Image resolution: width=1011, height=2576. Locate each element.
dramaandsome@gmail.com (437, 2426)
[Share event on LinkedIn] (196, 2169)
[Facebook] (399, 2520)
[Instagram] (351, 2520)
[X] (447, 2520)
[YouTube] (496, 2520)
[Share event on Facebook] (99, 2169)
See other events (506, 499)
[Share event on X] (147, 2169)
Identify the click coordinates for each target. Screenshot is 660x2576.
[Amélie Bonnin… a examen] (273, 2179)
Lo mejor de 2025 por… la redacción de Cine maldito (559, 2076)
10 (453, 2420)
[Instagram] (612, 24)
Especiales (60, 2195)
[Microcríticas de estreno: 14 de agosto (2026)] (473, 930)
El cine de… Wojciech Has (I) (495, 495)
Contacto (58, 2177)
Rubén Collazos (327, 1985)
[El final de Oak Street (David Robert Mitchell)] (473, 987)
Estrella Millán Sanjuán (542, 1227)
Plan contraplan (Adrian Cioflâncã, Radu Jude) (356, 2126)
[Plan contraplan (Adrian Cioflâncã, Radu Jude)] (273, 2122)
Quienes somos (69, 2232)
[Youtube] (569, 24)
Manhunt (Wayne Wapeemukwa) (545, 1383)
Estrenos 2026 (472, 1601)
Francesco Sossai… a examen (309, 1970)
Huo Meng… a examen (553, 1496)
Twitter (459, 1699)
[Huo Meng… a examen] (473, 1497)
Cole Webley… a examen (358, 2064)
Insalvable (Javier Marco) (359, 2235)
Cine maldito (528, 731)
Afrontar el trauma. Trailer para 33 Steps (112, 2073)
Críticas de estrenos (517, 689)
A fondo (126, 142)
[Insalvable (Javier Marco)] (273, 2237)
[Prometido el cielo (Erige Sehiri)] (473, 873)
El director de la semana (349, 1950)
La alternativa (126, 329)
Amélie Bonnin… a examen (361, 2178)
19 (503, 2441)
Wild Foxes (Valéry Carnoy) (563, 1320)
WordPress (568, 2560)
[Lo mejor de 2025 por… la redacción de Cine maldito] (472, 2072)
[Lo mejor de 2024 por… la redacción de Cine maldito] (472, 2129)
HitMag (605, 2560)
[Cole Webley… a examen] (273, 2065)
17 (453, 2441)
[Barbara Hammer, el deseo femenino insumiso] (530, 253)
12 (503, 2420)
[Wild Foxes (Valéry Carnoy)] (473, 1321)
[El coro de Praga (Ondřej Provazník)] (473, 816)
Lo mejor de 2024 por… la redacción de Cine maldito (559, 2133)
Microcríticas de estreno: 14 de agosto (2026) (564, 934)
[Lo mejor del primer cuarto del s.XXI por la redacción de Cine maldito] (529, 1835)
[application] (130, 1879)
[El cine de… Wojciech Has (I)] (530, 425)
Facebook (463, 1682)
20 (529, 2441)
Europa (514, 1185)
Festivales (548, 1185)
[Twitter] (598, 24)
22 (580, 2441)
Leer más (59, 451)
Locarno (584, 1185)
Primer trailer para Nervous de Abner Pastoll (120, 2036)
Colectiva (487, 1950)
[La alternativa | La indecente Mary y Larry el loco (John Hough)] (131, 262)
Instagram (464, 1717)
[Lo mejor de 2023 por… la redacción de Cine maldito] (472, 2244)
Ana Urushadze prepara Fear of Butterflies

Work order –
Output every entry exactly as it appears.

Result of this exercise –
Image resolution: width=1011, height=2576. Locate each element.
dramaandsome@gmail.com (437, 2426)
[Share event on LinkedIn] (196, 2169)
[Facebook] (399, 2520)
[Instagram] (351, 2520)
[X] (447, 2520)
[YouTube] (496, 2520)
[Share event on Facebook] (99, 2169)
See other events (506, 499)
[Share event on X] (147, 2169)
Identify the click coordinates for each target. Screenshot is 660x2576.
[Amélie Bonnin… a examen] (273, 2179)
Lo mejor de 2025 por… la redacción de Cine maldito (559, 2076)
10 (453, 2420)
[Instagram] (612, 24)
Especiales (60, 2195)
[Microcríticas de estreno: 14 de agosto (2026)] (473, 930)
El cine de… Wojciech Has (I) (495, 495)
Contacto (58, 2177)
Rubén Collazos (327, 1985)
[El final de Oak Street (David Robert Mitchell)] (473, 987)
Estrella Millán Sanjuán (542, 1227)
Plan contraplan (Adrian Cioflâncã, Radu Jude) (356, 2126)
[Plan contraplan (Adrian Cioflâncã, Radu Jude)] (273, 2122)
Quienes somos (69, 2232)
[Youtube] (569, 24)
Manhunt (Wayne Wapeemukwa) (545, 1383)
Estrenos 2026 (472, 1601)
Francesco Sossai… a examen (309, 1970)
Huo Meng… a examen (553, 1496)
Twitter (459, 1699)
[Huo Meng… a examen] (473, 1497)
Cole Webley… a examen (358, 2064)
Insalvable (Javier Marco) (359, 2235)
Cine maldito (528, 731)
Afrontar el trauma. Trailer para 33 Steps (112, 2073)
Críticas de estrenos (517, 689)
A fondo (126, 142)
[Insalvable (Javier Marco)] (273, 2237)
[Prometido el cielo (Erige Sehiri)] (473, 873)
El director de la semana (349, 1950)
La alternativa (126, 329)
Amélie Bonnin… a examen (361, 2178)
19 (503, 2441)
Wild Foxes (Valéry Carnoy) (563, 1320)
WordPress (568, 2560)
[Lo mejor de 2025 por… la redacción de Cine maldito] (472, 2072)
[Lo mejor de 2024 por… la redacción de Cine maldito] (472, 2129)
HitMag (605, 2560)
[Cole Webley… a examen] (273, 2065)
17 (453, 2441)
[Barbara Hammer, el deseo femenino insumiso] (530, 253)
12 (503, 2420)
[Wild Foxes (Valéry Carnoy)] (473, 1321)
[El coro de Praga (Ondřej Provazník)] (473, 816)
Lo mejor de 2024 por… la redacción de Cine maldito (559, 2133)
Microcríticas de estreno: 14 de agosto (2026) (564, 934)
[Lo mejor del primer cuarto del s.XXI por la redacción de Cine maldito] (529, 1835)
[application] (130, 1879)
[El cine de… Wojciech Has (I)] (530, 425)
Facebook (463, 1682)
20 (529, 2441)
Europa (514, 1185)
Festivales (548, 1185)
[Twitter] (598, 24)
22 (580, 2441)
Leer más (59, 451)
Locarno (584, 1185)
Primer trailer para Nervous de Abner Pastoll (120, 2036)
Colectiva (487, 1950)
[La alternativa | La indecente Mary y Larry el loco (John Hough)] (131, 262)
Instagram (464, 1717)
[Lo mejor de 2023 por… la redacción de Cine maldito] (472, 2244)
Ana Urushadze prepara Fear of Butterflies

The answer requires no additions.